** Start of LISTED RECORDS **
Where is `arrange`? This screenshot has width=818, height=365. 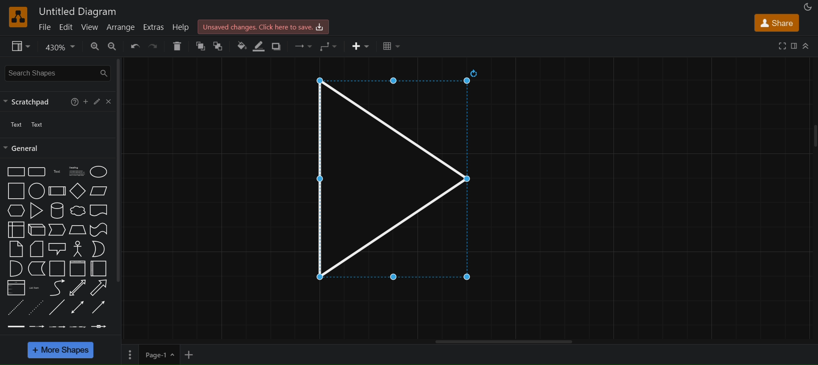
** End of LISTED RECORDS **
** Start of LISTED RECORDS **
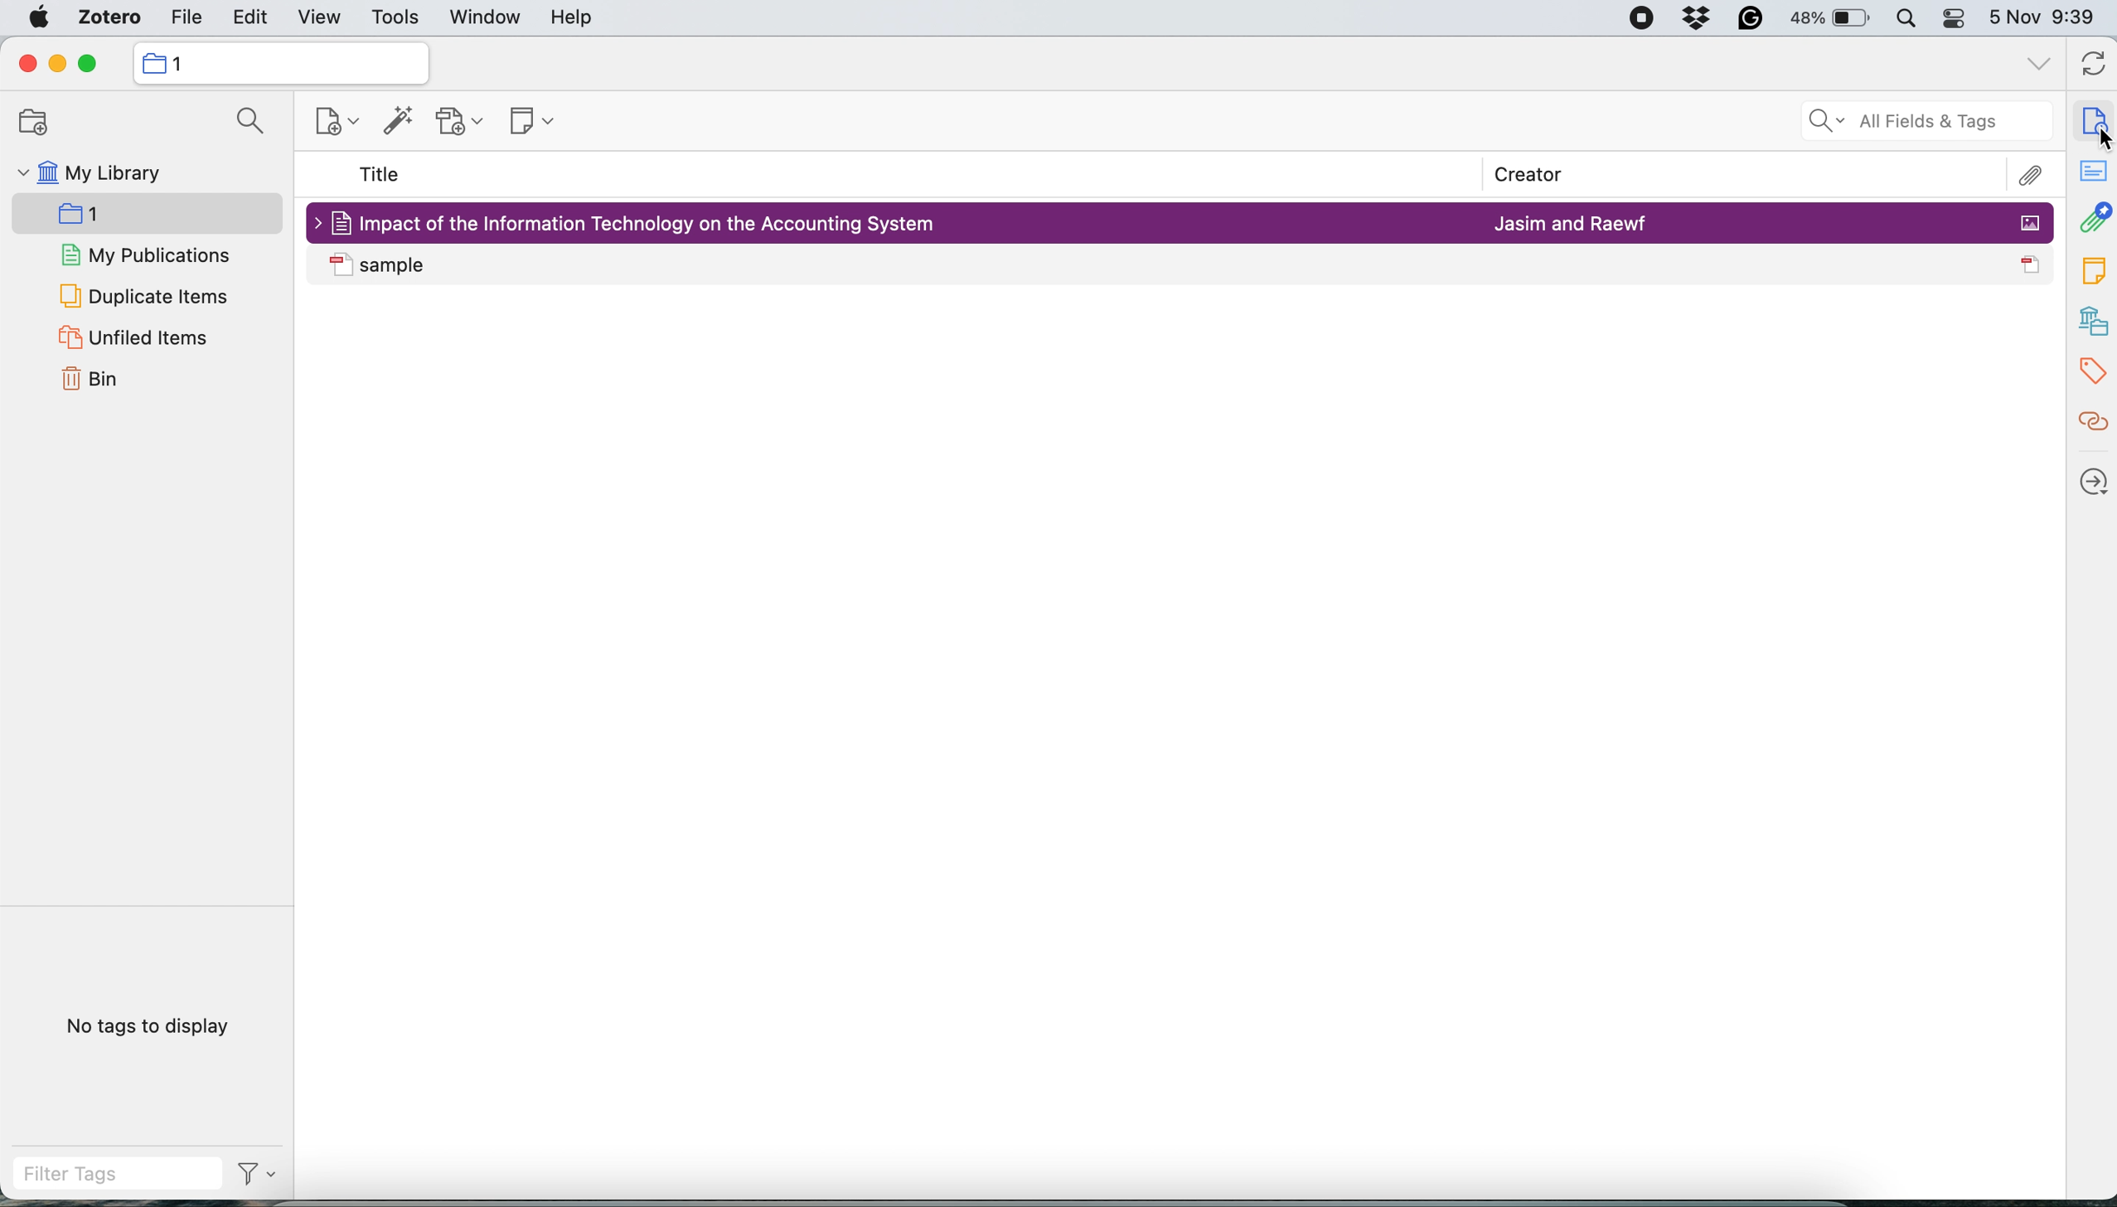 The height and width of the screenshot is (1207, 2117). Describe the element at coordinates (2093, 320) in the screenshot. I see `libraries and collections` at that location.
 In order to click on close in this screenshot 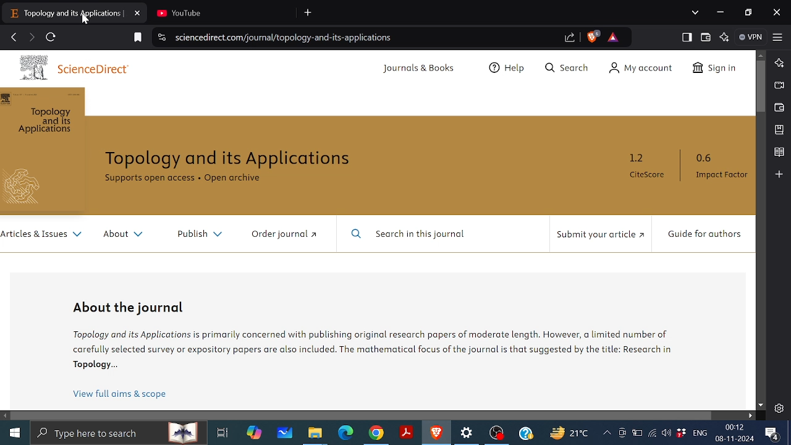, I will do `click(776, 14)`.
** End of LISTED RECORDS **
** Start of LISTED RECORDS **
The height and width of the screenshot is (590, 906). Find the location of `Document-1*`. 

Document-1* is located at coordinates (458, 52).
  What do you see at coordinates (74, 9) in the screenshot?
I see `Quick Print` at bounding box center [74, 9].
** End of LISTED RECORDS **
• REQUEST
Repeat word for word everything from the row containing "The height and width of the screenshot is (590, 906)." down to the row containing "center [74, 9].", both of those rows included.

• CORRECT ANSWER
The height and width of the screenshot is (590, 906). Find the location of `Document-1*`. 

Document-1* is located at coordinates (458, 52).
  What do you see at coordinates (74, 9) in the screenshot?
I see `Quick Print` at bounding box center [74, 9].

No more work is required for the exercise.